Europa Press/Contacto/President of Russia Office
MADRID 12 jan. (EUROPA PRESS) - A Rússia intensificou os ataques contra civis na Ucrânia depois que o presidente dos Estados Unidos, Donald Trump, iniciou seus esforços diplomáticos para pôr fim à invasão russa, de acordo com uma avaliação exaustiva das vítimas em 2025 realizada por governos europeus e à qual a agência de notícias Bloomberg teve acesso.

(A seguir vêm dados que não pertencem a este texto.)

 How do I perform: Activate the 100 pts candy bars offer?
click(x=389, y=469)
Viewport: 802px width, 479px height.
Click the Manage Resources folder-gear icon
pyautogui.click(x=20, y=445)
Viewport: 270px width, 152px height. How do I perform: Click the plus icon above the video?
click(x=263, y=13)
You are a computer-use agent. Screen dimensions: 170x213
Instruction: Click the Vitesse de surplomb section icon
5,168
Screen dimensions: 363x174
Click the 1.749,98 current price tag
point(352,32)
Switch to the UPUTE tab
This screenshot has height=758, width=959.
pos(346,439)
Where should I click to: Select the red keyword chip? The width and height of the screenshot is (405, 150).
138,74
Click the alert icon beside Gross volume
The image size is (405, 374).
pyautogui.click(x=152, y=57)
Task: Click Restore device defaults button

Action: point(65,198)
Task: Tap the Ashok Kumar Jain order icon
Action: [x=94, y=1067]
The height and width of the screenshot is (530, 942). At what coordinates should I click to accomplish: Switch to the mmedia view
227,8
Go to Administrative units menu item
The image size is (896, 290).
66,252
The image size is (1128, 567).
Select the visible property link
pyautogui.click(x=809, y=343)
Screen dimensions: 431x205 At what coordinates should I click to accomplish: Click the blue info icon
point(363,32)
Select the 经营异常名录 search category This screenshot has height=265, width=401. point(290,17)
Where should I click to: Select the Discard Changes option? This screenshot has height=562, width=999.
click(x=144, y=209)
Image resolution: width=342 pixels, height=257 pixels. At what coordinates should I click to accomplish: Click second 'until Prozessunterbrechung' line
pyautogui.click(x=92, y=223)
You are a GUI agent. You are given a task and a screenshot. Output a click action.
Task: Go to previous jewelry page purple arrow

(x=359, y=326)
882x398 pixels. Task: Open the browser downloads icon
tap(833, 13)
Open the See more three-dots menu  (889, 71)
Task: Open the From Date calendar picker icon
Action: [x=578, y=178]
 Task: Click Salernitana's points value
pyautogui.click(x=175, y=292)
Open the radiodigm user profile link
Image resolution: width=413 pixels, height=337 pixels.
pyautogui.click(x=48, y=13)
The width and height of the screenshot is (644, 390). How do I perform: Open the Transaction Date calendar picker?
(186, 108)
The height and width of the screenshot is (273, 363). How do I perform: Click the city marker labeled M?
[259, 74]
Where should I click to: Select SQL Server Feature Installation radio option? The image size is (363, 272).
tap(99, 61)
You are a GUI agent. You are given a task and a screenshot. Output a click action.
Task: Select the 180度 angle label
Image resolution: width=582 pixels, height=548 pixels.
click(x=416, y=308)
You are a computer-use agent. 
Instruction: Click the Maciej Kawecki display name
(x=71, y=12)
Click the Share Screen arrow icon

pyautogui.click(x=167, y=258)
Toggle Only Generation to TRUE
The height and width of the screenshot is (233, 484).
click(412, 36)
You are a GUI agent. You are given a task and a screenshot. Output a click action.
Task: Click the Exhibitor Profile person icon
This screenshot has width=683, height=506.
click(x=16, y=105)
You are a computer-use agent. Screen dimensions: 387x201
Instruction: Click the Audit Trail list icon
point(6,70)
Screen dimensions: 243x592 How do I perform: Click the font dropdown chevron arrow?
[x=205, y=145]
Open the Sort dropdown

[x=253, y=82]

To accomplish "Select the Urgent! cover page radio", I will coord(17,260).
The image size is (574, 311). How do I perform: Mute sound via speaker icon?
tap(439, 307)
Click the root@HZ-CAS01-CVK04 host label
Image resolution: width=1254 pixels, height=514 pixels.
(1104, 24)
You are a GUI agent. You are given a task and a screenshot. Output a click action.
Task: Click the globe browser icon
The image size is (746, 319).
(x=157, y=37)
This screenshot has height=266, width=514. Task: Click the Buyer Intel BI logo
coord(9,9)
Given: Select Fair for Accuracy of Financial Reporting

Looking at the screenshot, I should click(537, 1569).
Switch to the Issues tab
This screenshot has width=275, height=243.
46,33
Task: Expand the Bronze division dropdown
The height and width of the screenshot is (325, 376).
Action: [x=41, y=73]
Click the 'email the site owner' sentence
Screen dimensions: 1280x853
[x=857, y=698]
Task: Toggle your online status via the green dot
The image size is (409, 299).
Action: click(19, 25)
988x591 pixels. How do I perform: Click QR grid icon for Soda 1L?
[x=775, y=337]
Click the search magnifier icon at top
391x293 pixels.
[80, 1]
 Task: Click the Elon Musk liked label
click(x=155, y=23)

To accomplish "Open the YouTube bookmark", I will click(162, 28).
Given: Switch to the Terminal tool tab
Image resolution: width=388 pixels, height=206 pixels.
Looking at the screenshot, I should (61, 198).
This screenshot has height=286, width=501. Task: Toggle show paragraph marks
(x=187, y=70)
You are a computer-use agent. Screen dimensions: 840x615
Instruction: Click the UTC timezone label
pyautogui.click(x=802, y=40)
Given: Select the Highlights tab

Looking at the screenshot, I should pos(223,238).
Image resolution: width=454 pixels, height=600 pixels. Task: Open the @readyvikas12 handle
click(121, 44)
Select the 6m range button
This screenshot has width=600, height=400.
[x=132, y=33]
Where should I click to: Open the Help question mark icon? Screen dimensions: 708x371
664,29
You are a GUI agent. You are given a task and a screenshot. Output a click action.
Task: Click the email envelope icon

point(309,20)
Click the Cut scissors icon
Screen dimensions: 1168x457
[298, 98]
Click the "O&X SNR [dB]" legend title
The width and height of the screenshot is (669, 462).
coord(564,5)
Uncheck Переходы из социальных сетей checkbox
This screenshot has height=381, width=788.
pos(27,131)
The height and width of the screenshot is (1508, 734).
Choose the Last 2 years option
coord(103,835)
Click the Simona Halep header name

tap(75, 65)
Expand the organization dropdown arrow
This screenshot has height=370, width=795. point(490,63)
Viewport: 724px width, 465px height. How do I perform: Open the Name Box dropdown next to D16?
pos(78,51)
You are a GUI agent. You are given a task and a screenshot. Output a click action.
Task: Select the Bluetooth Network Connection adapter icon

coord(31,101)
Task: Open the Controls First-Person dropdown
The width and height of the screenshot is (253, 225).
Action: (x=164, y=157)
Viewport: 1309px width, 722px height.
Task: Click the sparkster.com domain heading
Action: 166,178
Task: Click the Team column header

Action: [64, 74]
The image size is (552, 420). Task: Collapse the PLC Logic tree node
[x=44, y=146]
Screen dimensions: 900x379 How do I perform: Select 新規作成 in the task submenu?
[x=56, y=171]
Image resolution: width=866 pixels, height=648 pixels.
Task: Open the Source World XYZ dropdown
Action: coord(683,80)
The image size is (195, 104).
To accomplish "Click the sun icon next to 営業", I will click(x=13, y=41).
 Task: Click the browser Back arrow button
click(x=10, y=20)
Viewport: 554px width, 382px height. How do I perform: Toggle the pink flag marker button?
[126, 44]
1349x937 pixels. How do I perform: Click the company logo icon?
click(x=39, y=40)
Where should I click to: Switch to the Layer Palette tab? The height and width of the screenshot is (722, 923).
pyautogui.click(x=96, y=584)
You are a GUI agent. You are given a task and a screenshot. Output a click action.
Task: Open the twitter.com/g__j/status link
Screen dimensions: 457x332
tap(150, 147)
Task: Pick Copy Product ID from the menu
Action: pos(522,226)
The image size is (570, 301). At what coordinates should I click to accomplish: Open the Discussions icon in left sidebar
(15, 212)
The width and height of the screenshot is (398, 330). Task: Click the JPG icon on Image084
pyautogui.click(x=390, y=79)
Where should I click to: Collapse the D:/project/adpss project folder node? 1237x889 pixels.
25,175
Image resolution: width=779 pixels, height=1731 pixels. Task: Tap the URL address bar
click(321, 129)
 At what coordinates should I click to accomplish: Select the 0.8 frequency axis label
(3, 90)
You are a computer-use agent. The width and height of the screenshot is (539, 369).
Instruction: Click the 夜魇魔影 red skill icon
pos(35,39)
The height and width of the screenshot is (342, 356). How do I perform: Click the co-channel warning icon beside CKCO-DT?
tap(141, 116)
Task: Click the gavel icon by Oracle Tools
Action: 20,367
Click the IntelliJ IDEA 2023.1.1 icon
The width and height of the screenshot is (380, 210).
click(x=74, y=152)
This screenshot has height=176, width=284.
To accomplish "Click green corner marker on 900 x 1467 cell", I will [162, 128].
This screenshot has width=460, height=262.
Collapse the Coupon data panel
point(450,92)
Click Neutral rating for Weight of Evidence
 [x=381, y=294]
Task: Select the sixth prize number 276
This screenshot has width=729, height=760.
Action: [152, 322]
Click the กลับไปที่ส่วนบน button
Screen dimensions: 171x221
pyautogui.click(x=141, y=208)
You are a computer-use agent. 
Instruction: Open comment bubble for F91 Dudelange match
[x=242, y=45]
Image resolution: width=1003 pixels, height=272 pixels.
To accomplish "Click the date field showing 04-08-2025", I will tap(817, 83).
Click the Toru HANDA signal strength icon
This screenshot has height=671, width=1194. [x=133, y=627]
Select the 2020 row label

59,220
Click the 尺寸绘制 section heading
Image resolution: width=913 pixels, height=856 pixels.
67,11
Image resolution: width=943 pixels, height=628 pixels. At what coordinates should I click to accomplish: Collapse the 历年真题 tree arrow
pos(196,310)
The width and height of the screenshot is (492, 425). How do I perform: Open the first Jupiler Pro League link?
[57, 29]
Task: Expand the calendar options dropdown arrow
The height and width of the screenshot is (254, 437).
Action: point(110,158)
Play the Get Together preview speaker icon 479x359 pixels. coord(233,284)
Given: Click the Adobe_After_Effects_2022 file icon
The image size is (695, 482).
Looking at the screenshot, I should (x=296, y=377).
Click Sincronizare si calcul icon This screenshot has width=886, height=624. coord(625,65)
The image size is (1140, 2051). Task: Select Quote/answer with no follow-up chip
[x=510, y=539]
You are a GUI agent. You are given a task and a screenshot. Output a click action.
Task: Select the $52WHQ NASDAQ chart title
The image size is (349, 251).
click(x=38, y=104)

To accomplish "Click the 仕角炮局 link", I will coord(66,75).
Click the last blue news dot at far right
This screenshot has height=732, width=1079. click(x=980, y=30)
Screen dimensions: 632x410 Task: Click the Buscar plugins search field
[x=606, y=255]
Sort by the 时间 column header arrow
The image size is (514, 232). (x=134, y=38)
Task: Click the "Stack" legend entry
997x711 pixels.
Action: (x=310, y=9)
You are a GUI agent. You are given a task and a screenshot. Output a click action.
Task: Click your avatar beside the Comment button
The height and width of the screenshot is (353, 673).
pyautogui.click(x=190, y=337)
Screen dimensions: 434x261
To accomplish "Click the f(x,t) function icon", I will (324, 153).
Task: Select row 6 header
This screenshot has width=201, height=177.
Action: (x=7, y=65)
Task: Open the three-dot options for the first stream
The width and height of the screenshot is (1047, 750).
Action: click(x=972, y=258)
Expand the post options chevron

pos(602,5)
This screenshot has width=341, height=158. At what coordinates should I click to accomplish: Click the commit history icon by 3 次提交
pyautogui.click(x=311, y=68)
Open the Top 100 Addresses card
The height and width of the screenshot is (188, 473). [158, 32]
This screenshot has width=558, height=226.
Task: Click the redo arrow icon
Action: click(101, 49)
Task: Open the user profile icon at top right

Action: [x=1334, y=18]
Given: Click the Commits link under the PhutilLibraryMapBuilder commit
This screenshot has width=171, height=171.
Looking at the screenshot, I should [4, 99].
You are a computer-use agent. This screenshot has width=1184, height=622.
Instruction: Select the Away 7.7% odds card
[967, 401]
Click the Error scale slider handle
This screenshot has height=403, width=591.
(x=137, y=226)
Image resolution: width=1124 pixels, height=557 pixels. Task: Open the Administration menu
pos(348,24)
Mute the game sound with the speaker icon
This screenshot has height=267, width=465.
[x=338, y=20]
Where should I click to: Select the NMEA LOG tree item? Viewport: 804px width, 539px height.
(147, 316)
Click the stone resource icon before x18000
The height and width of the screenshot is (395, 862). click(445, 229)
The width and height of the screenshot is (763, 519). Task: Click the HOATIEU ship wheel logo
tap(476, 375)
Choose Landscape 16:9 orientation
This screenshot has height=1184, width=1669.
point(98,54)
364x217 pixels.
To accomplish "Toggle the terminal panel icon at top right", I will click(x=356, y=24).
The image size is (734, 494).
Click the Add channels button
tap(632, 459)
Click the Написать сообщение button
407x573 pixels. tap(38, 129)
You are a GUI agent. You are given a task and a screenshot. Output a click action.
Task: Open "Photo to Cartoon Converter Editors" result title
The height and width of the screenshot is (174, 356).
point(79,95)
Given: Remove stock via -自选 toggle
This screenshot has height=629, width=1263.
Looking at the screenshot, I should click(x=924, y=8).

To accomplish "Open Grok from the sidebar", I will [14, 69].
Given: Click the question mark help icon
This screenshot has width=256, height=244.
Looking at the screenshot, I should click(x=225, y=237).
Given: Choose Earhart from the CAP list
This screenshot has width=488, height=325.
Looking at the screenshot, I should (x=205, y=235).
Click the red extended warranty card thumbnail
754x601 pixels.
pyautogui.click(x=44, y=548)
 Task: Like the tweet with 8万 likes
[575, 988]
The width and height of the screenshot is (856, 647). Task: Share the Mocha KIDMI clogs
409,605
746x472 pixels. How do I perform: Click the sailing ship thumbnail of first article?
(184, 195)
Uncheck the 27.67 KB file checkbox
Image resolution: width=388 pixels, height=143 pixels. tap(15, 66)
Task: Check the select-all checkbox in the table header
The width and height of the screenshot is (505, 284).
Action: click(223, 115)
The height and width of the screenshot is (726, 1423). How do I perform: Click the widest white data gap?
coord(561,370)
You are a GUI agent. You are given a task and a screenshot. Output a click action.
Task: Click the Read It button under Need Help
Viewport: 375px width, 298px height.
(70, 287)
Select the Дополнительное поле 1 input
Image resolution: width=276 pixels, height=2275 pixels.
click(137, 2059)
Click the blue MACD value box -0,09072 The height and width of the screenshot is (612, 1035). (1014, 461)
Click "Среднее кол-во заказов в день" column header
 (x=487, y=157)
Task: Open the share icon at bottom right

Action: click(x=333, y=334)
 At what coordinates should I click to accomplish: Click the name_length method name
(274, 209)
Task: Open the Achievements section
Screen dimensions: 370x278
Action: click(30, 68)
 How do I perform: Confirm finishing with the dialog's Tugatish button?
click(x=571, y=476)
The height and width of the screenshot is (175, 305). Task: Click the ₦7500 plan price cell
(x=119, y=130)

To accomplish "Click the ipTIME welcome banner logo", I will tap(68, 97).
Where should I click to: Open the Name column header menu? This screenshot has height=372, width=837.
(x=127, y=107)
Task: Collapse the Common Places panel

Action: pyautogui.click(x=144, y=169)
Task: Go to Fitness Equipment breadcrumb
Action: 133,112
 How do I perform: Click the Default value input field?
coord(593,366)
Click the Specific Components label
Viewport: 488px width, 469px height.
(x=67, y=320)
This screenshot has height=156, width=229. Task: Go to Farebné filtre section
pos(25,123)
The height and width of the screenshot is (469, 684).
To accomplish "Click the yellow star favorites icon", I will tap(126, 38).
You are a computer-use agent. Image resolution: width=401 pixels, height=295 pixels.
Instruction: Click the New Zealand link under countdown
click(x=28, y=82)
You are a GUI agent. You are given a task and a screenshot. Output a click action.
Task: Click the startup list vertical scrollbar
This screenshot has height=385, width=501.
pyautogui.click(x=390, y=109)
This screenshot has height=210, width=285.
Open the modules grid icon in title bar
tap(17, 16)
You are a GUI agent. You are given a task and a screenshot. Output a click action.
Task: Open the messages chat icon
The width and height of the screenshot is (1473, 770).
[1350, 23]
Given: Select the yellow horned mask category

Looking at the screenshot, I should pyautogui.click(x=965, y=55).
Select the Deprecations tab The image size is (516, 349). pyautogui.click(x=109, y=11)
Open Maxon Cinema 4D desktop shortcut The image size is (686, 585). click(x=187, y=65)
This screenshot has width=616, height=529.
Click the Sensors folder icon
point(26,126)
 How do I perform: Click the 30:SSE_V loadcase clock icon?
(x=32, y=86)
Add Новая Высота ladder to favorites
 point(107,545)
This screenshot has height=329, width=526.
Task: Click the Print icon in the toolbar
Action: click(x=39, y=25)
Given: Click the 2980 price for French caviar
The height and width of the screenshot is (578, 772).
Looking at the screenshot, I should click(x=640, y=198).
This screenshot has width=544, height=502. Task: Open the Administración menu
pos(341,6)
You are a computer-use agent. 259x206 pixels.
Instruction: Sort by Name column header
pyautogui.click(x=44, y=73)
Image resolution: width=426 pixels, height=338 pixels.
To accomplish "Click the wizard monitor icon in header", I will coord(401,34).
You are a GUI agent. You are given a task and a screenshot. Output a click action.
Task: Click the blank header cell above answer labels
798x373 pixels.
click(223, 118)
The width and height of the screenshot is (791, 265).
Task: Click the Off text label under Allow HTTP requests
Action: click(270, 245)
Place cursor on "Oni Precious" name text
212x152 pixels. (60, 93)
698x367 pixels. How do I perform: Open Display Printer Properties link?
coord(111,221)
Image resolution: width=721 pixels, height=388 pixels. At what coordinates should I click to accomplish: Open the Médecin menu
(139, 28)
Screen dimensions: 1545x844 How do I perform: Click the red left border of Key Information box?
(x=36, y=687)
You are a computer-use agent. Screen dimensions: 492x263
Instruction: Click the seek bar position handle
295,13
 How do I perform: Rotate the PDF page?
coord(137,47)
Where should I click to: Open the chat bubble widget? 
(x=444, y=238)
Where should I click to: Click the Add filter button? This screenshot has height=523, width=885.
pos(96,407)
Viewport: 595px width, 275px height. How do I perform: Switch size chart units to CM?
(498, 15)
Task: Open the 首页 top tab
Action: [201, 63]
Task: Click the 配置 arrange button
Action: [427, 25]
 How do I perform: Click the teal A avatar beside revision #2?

O relatório estima em 2.400 o número de civis ucranianos mortos em ataques russos durante o ano passado e em cerca de 12.000 o número de feridos, o que representa um aumento de quase 30% em relação a 2024. Além disso, eles apontam que, desde o início da invasão em grande escala, 15.000 pessoas morreram (delas, 758 crianças), com mais de 40.000 feridos.
Os governos europeus apontaram que, embora não tenham informações sobre as motivações do Kremlin porque ele não respondeu a um pedido de comentários, os prazos mostram que a magnitude dos ataques aumentou cada vez que o governo Trump tentou avançar nas negociações de paz.
De fato, mais de 2.000 mortes em 2025 ocorreram após o telefonema que o presidente americano manteve com seu homólogo russo, Vladimir Putin, no qual concordaram em iniciar conversações para um cessar-fogo.
Além disso, eles indicaram que Moscou lançou os 40 maiores ataques aéreos de toda a guerra nos meses seguintes à participação de seus funcionários nas primeiras conversas diretas com seus homólogos ucranianos em três anos, encontro que ocorreu em maio.
Além disso, na segunda metade do ano, após a reunião entre Trump e Putin em Anchorage (Alasca), a Rússia disparou uma média mensal de 5.300 drones contra a Ucrânia, um número cinco vezes superior à média mensal de 2024, conforme informa a agência de notícias citada, citando o relatório mencionado.
Por último, desde que surgiram informações em novembro sobre um plano de mais de vinte pontos elaborado por funcionários americanos e russos para pôr fim à guerra, a Rússia lançou mais de 9.000 drones e 350 mísseis contra cidades ucranianas, matando mais de 220 civis.